Dressing a knight before the battle
Oil on slate, cm 48 x 47
With frame, cm 60 x 58
Signed in the lower right FM
The enigmatic episode depicted, which presents two knights preparing for the battle that is uneasy behind them, opens up to multiple interpretations. In the foreground a group of three knights are waiting to enter into action: the first puts the sword in the hilt, side by side, the other raises the sky with a studded mallet, both are dressed in an old fashioned armor that recalls the Roman world. A third knight, this time dressed in contemporary fashion, is helped by two attendants while wearing the imposing suit with feathered hat.
Figures of knights are not unusual in the catalogue of Cecco Bravo, painter of the seventeenth century Florence, known for his original style and for a personality as fascinating as enigmatic.
See in comparison works such as Angelica and Ruggero of the Smart Museum of Art, Chicago, the Erminia and the shepherds of the Civic Museums of Pistoia or the Angelica and Ruggero of the Pretorio Palace of Prato.
But it is above all the brushstroke, loose and characteristic effusa painting, built on brushstrokes of discontinuous color, on contrasts between transparencies and blows of more substantial matter, between flashes and effects of backlight, that characterizes this work, Thus connecting it to the art of Montelatici.
With a bizarre spirit, Cecco Bravo also came close to the artistic environment of Veneto, in particular painters such as Sebastiano Mazzoni and Domenico Fetti. The painter’s independent activity is recorded since 1624, as can be seen from some quotations of the court of the Academy of Design, in which he begins to be mentioned as Cecco Bravo.
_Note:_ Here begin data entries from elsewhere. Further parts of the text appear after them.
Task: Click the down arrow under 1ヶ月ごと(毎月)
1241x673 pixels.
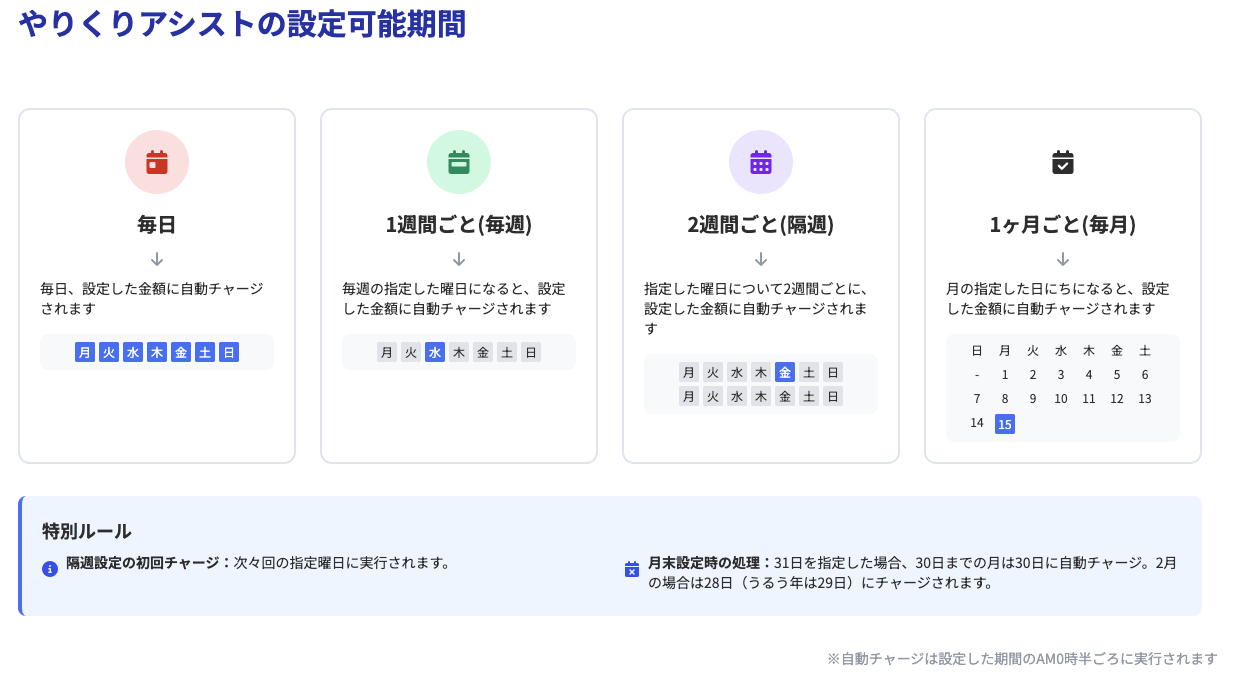Action: pos(1063,259)
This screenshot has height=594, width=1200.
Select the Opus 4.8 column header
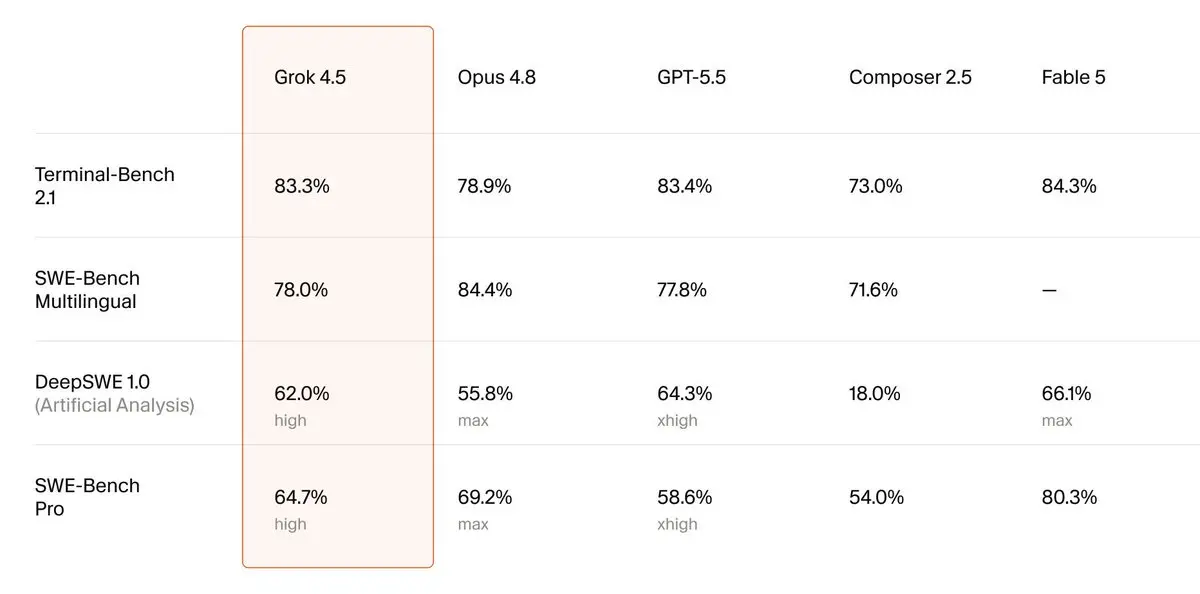(x=497, y=77)
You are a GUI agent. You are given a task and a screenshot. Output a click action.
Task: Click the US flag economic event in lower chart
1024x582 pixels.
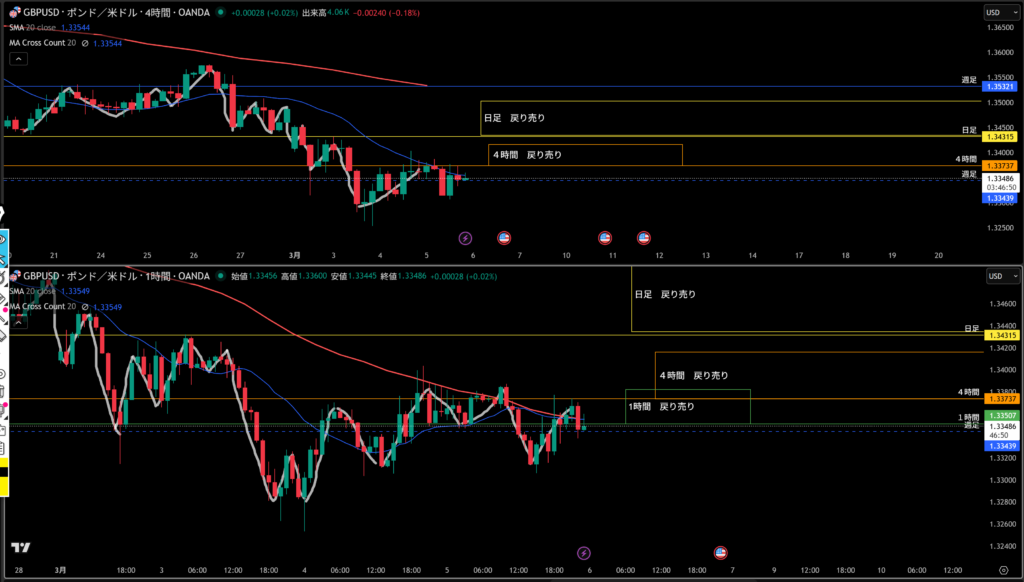point(720,552)
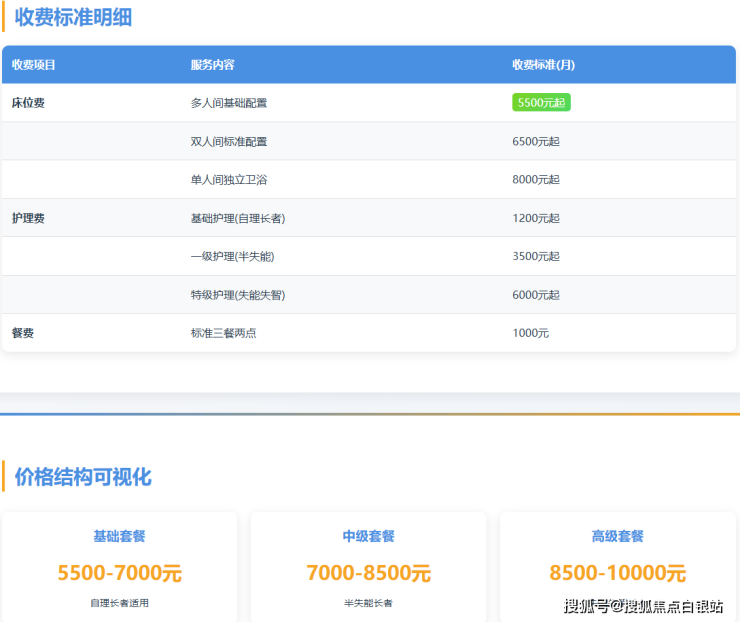
Task: Select the 8000元起 price cell
Action: tap(536, 180)
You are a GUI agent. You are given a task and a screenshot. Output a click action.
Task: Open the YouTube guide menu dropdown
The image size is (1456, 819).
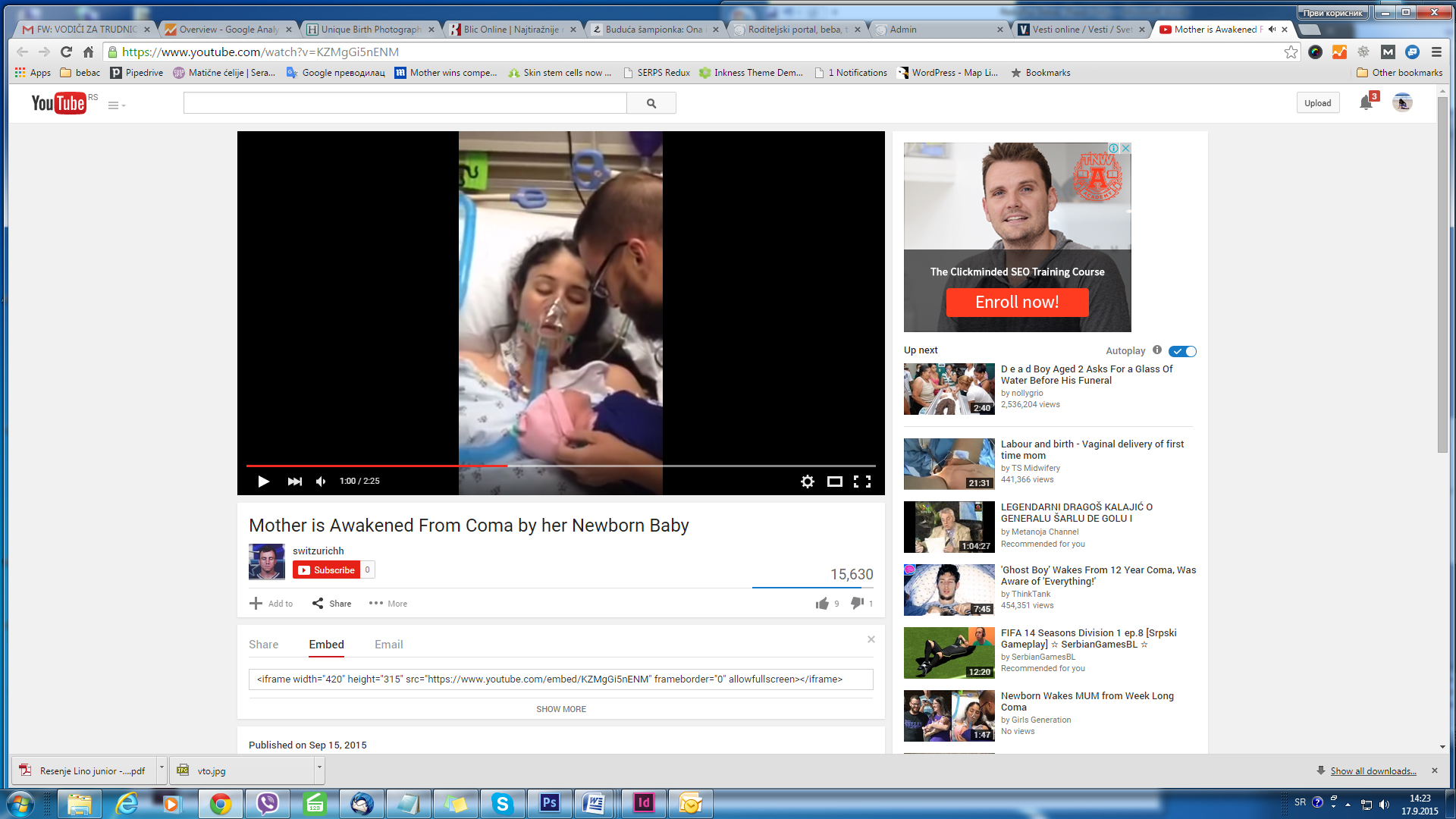(x=116, y=105)
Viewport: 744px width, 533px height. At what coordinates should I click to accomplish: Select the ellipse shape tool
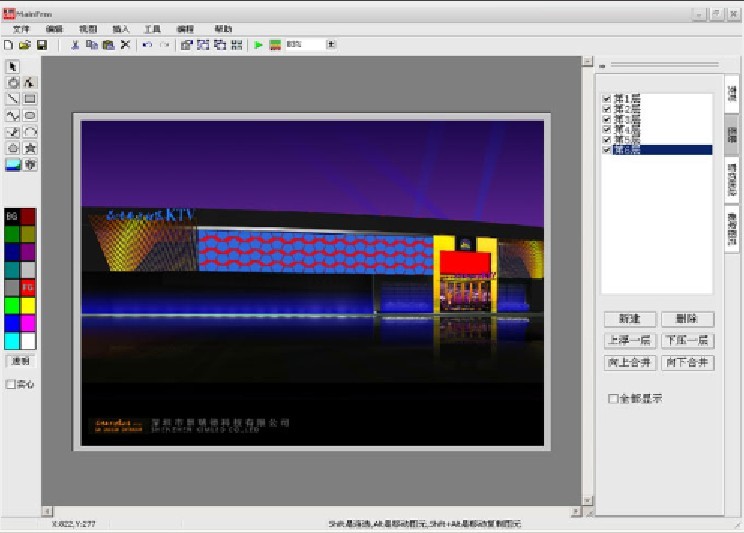pyautogui.click(x=30, y=115)
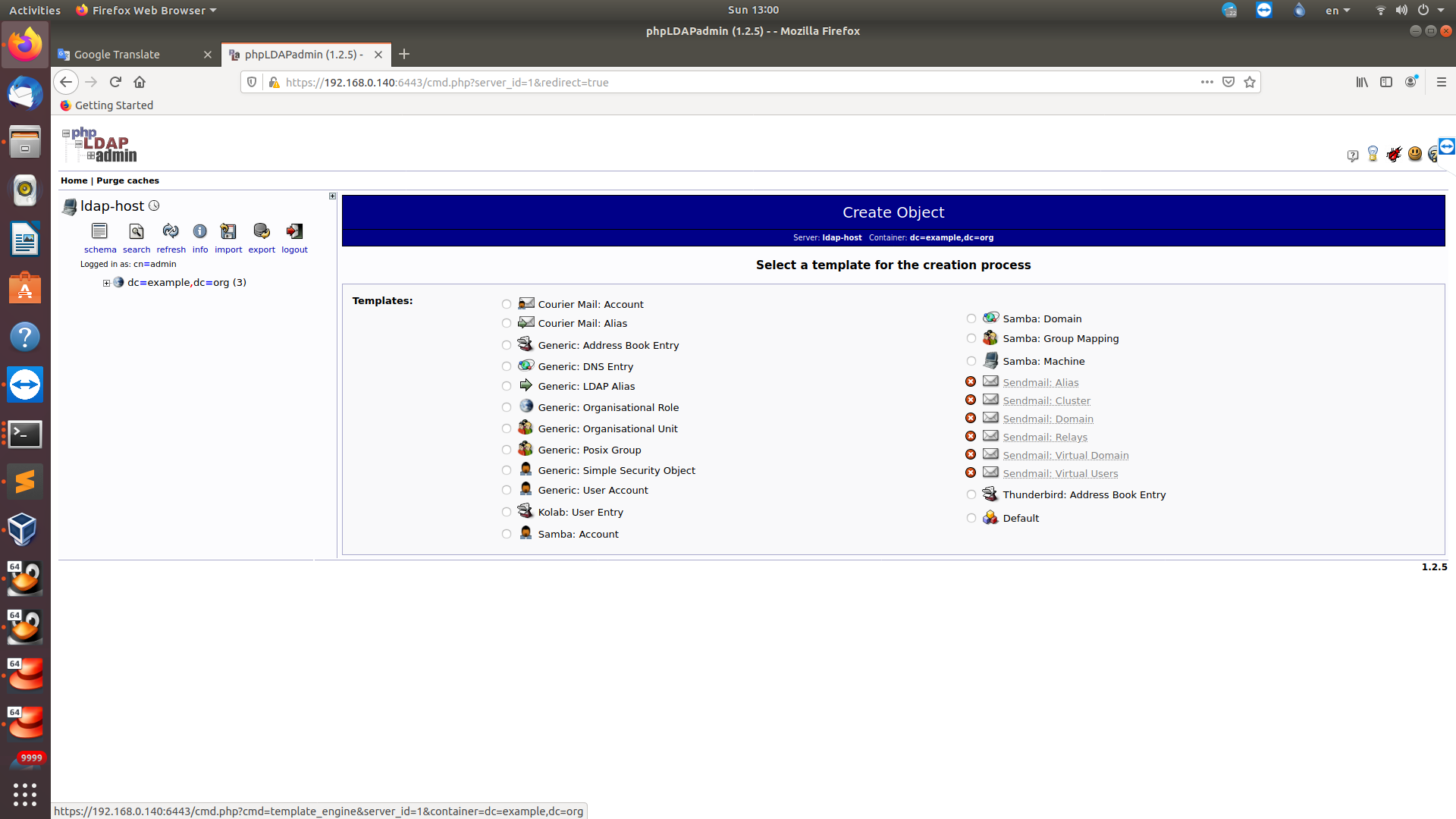Open the schema viewer icon

99,231
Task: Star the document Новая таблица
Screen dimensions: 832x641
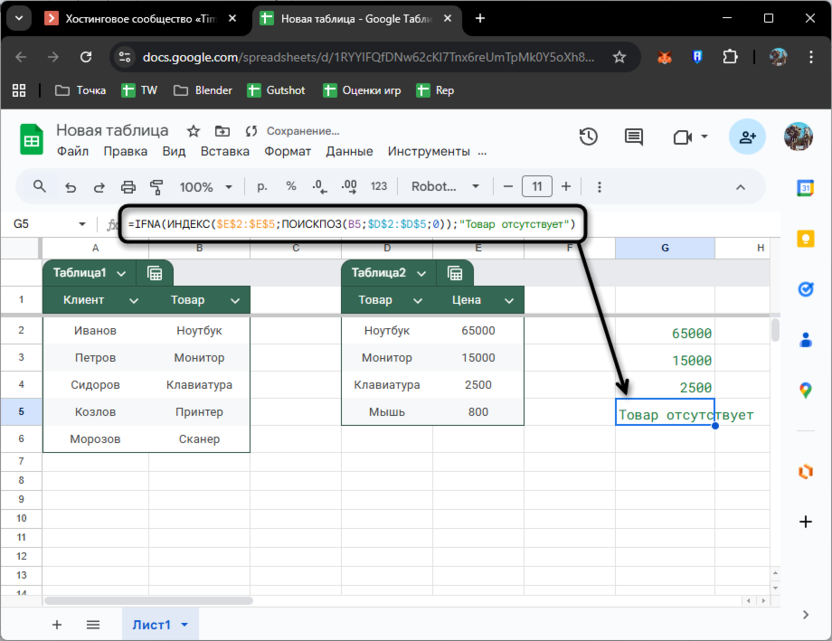Action: tap(193, 131)
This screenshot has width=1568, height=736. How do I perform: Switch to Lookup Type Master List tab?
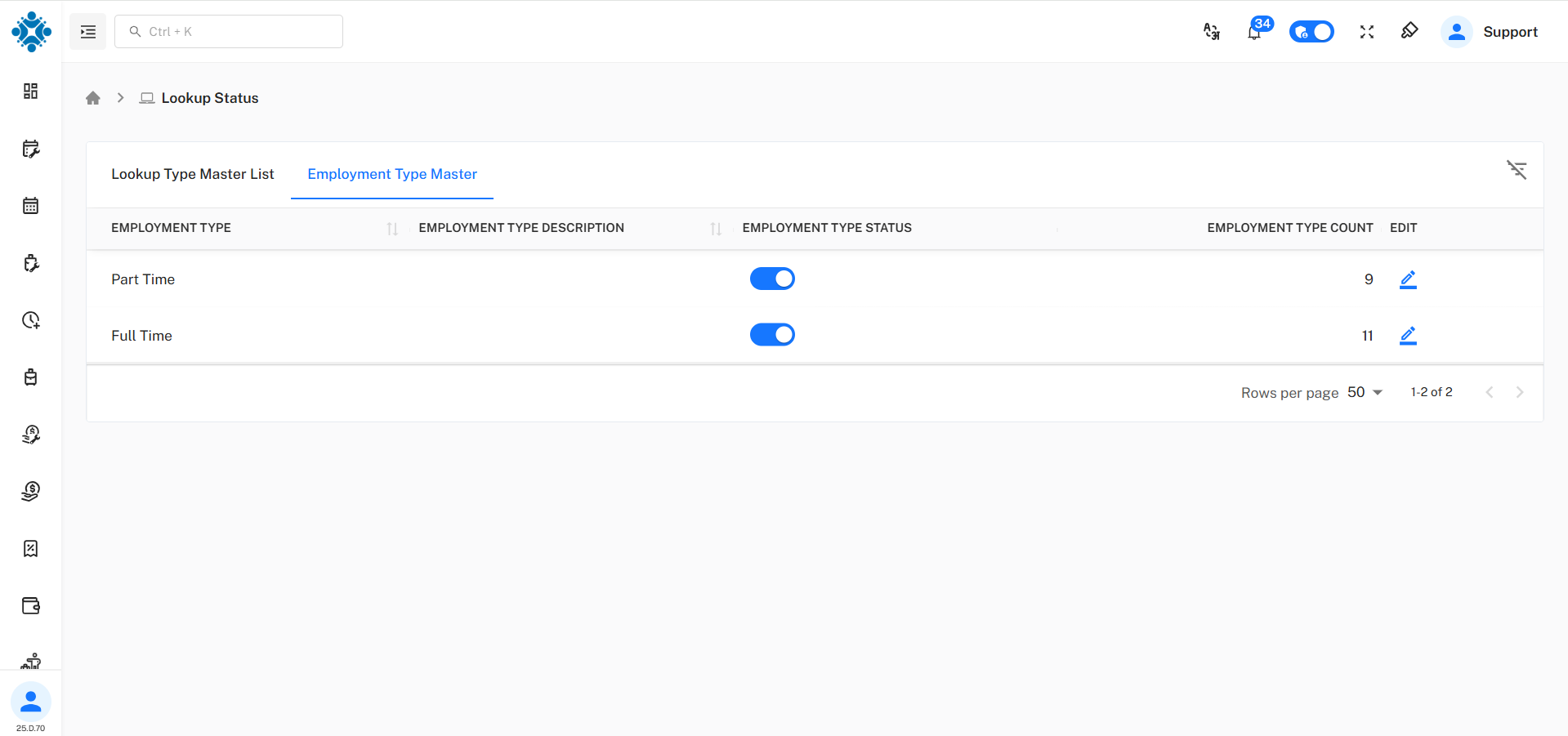[193, 174]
He became an academician in 1637 and remained a member of the institution until 1659, shortly before his departure for Innsbruck to the court of Archduke Ferdinand Charles of Austria and Anna de' Medici, counts of Tyrol. Among his most famous works are the frescoes on the northern wall in the Salone degli Argenti, on the ground floor of Palazzo Pitti. The frescoes, made on the occasion of the marriage between Ferdinando II de' Medici and Vittoria della Rovere, were completed between 1638-1639 and depict Lorenzo il Magnifico brings peace and Lorenzo il Magnifico welcomes Apollo and the Muses. They demonstrate a painting with fluid and transparent chromaticity derived from Pietro da Cortona, who had recently completed the frescoes in the room of the Stufa at Pitti. After 1650, Montelatici’s painting was oriented towards a greater formal restlessness, dominated by dark tones, aimed at the dematerialization of space, defined rather by increasingly nuanced brushstrokes in correspondence with the background. In this particular case the materiality of the brush strokes is accentuated even more thanks to the particular support, the slate, which absorbs little or nothing the oil painting and leaves the colors very bright and vibrant. The choice of this stone as support is explained by its conservation capacity and the particular pictorial rendering, Not for nothing great artists like Titian and Sebastiano del Piombo used it but there are many painters of the past who used this stone, especially in the sixteenth and seventeenth centuries.